1. James Ahiakpor posed examples of what he thinks is Keynes's  
misleading language that distorts his macroeconomics. I don't agree  
with James. It's quite natural to define saving in the Keynesian  
fashion as the non-consumed portion of income. And broad money, M1,  
M2, or M3 is, more than the monetary base M0, the relevant money stock  
from the viewpoint of the determination of nominal spending.  
Furthermore, the Kahn-Keynes multiplier is hardly a misleading  
concept, although its quantitative magnitude is a matter of  
contention. Moreover, assuming the natural rate of interest always  
works to equilibrate saving with investment, then saving is a good  
thing both in the short run and the long. But if the natural rate  
fails in the short run to coordinate S and I such that the first  
outruns the second, then the resulting excess S is indeed a leakage  
that lowers spending and real activity.

2. James calls our attention to Viner's and Knight's book review  
comments on The General Theory regarding Keynes's unnecessarily  
creative coinage of new terms for old concepts. Fair enough. But that  
does not mean that Keynes's classical reviewers, Viner especially,  
judged The General Theory to be misleading and useless. On the  
contrary, as David Laidler notes on page 283 of his Fabricating the  
Keynesian Revolution, Viner, together with Hawtrey, Robertson, and  
Pigou "all endorsed Keynes's claims to have clarified certain  
theoretical questions in a useful way." For the most part, Keynes's  
classical critics judged The General Theory to be a novel, useful, but  
hardly revolutionary, contribution to the ongoing literature on what  
we now call macroeconomics.

3. I agree with James that the Fed controls the nominal, not the real,  
money stock. The public determines the real money stock via its  
expenditure of the nominal stock until the price level adjusts to make  
the real value of that stock equal to what the public wishes to hold.

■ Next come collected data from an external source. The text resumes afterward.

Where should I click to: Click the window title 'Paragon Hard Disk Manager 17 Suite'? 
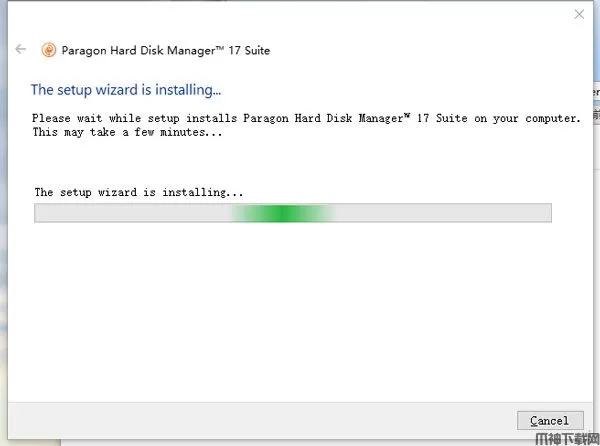(167, 50)
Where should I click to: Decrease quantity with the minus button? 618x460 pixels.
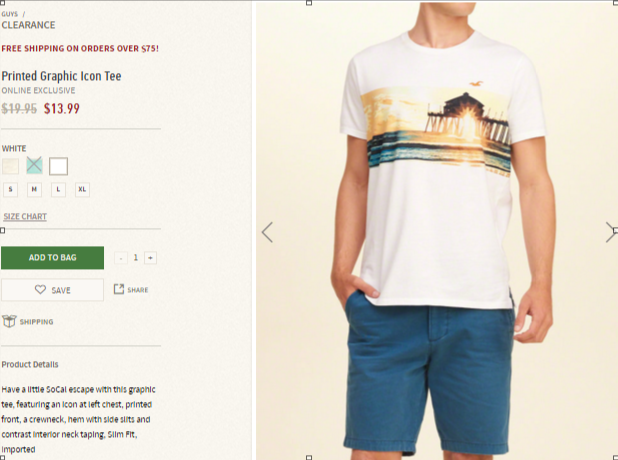tap(121, 258)
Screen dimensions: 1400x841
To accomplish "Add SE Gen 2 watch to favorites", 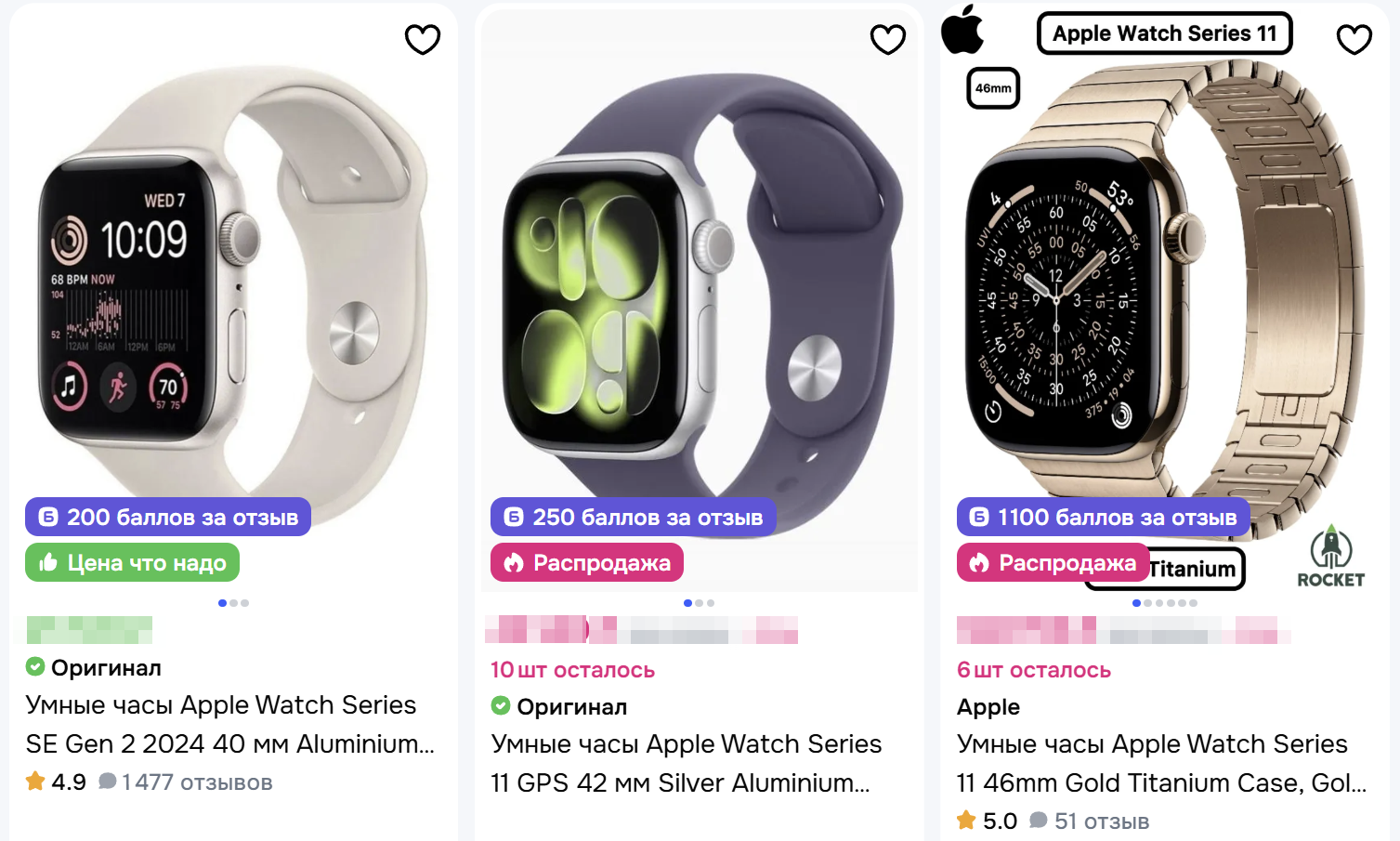I will click(423, 39).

4. I stand by my argument that the Fed caused the recession by failing  
to expand broad money sufficiently to match the public's increased  
demand for that stock. The "proof" is that the level of total nominal  
spending, or MV (where V is the circulation velocity of money M) is  
well below its pre-slump trend level. Owing to the public's desire to  
hold the safest liquid asset, the demand for money has outrun the  
supply. The resulting excess demand for money has resulted in a  
slowing of expenditures and economic activity as the public attempts  
to build its cash balance and so eliminate the excess demand for  
money. In other words, V (the obverse of the demand for money) has  
slowed to such an extent that even with an increased M, the product MV  
hasn't kept pace with its level on the pre-slump path.  The Fed could  
restore spending and economic activity to its pre-slump path by  
increasing M sufficiently to counter the slowing of V.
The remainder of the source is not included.